Minimizing the first type of collateral damage can be complicated given that systems and networks are often connected in complex ways. Preventing unintentional payload execution, the second form, can also be challenging as it requires intimate knowledge of the known target configuration. 

This means that the attacker has to put controls in place to limit propagation and restrict behavior, such as making sure the malware triggers are based only on known target configurations (often obtained through detailed reconnaissance).

Testing, Testing and Testing

Given how a responsible cyber power targets and minimizes collateral damage, a great deal of testing of exploits and malware must be carried out before use. To test how important programs could stall, a computer may crash, or an exploit may fail to work, a state will need to set up testing infrastructure to emulate targeted computer systems. 

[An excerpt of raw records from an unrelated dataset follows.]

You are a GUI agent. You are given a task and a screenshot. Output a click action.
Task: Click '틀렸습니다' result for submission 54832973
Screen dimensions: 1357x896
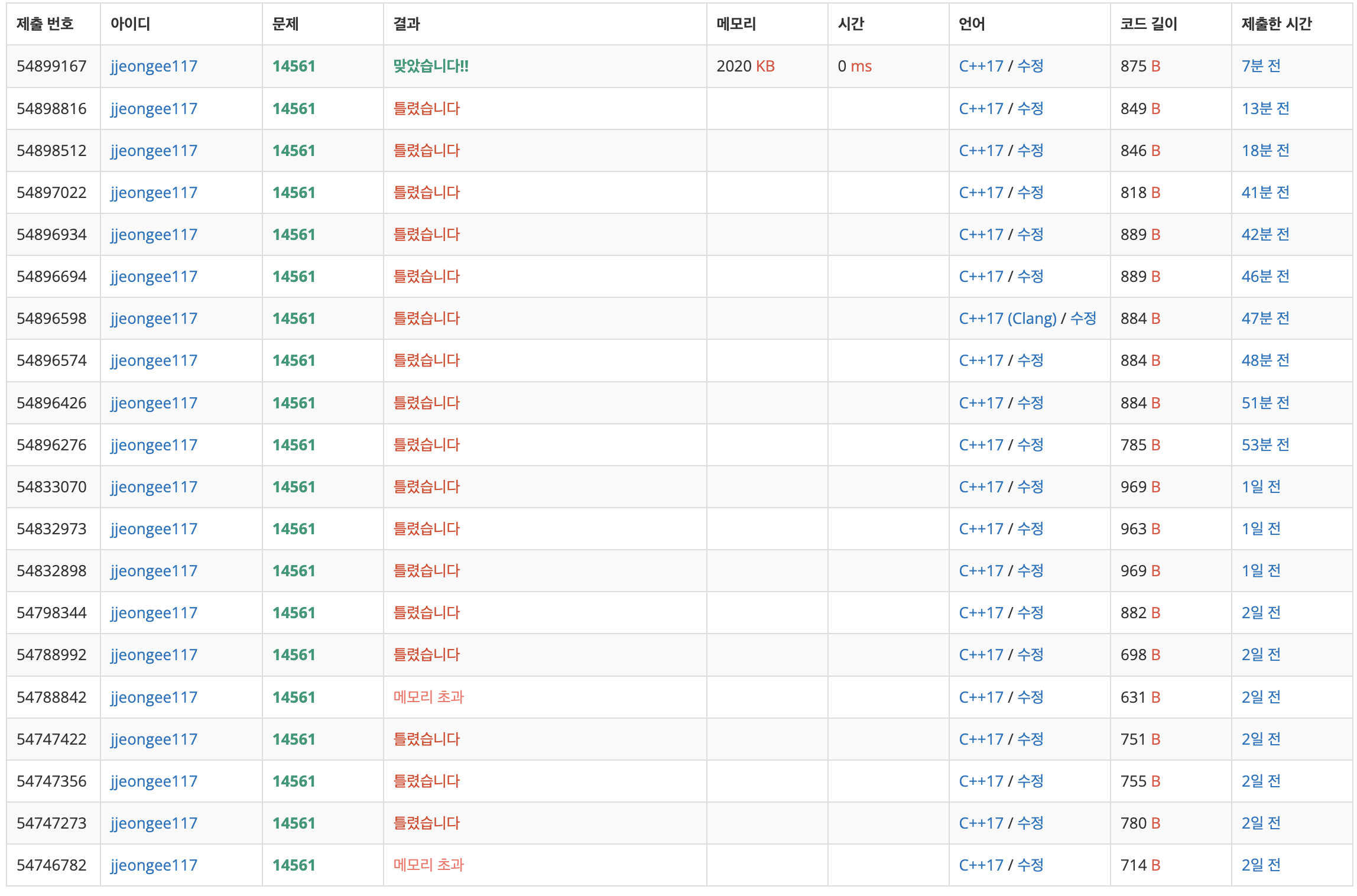click(426, 529)
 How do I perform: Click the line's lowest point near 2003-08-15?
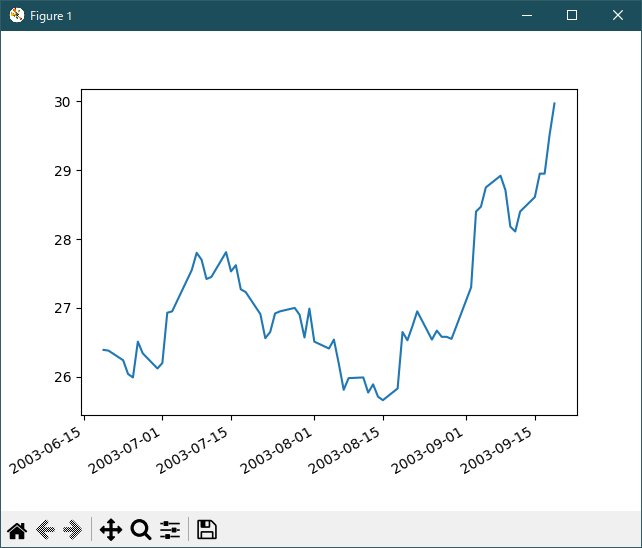pyautogui.click(x=383, y=400)
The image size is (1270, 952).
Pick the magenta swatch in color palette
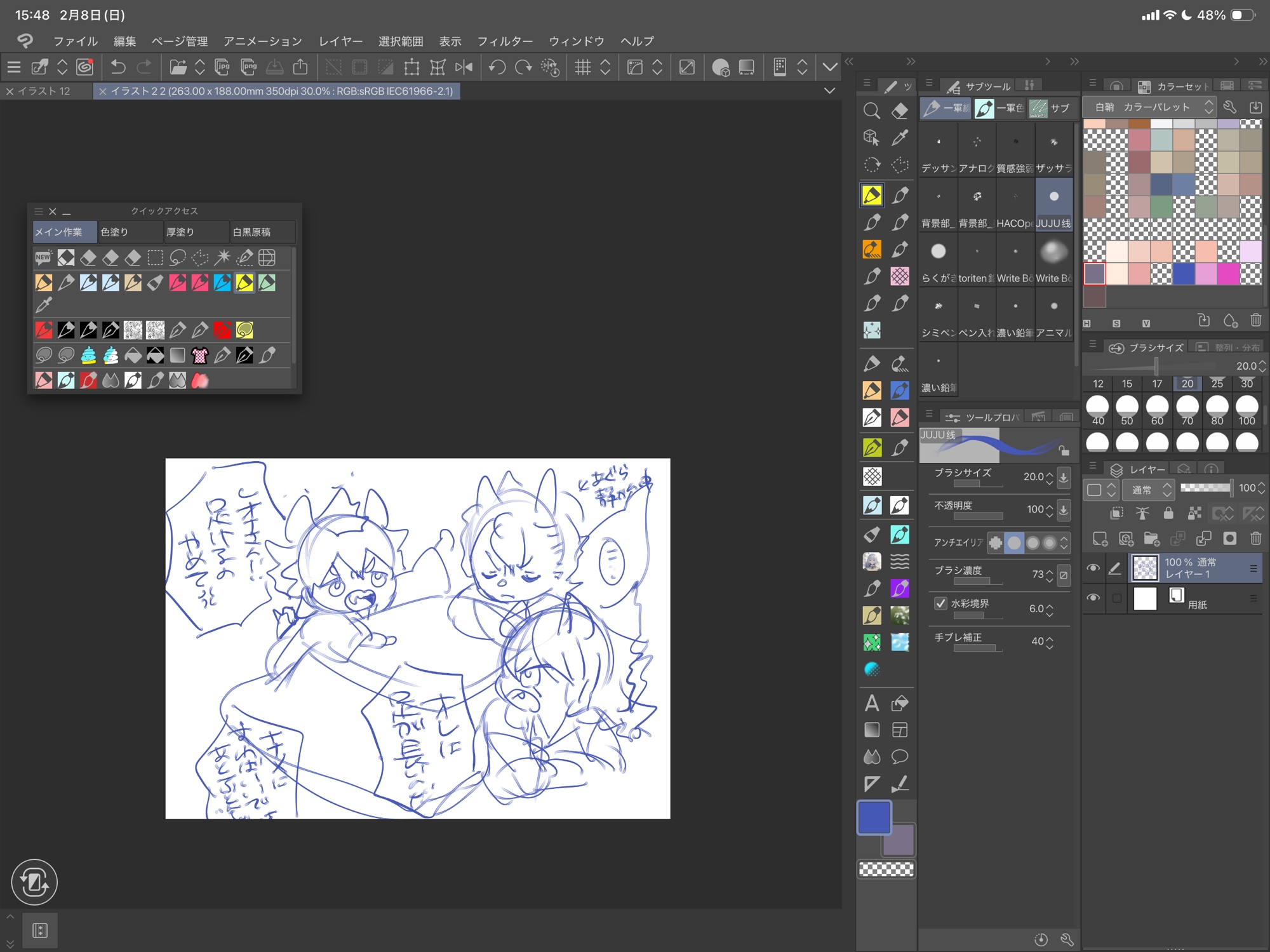pos(1228,274)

Indeed, this thorough testing was key to the success of the Stuxnet worm, which infected Windows machines worldwide—including systems in the United States. Yet it only led to the physical destruction of the uranium enrichment centrifuges at the Natanz facility in Iran. To avoid getting caught (especially with the first attack) and to minimize collateral damage, the cyber powers required thorough testing to see whether the bug could do what it was intended to do. The U.S. therefore had to produce its own P1s centrifuges, perfect replicas of the variant used by the Iranians at Natanz. At first, small-scale tests were conducted, using borrowed centrifuges stored at the Oak Ridge National Laboratory in Tennessee that were taken from Muammar Gaddafi in late 2003 when he gave up Libya’s nuclear program. The tests grew in size and sophistication—obtaining parts from various small factories situated all over the world. As David Sanger reports, at some point the U.S. was “even testing the malware against mock-ups of the next generation of centrifuges the Iranians were expected to deploy, called IR-2s, as well as successor models, including some the Iranians still are struggling to construct.” 

Uneven Playing Field

Cyberspace is not a level playing field. An actor that does not mind acting irresponsibly in cyberspace will find it much easier to conduct cyber operations. This is in part what makes countries like Russia and North Korea particularly dangerous in the cyber domain, as WannaCry and NotPetya have shown. For countries that hold themselves to a higher standard, that do care about operating responsibly in the cyber domain, the ratio of resource input and effect output is much higher to achieve (intentionally) minor effects. The ideal of responsibility therefore entails a certain handicap—having to go the extra mile—which could thwart the other component of the U.K.’s ambition—to be a cyber power. It is this tension that makes the U.K.’s ambition so noteworthy, admirable and critical to the future of cyberspace.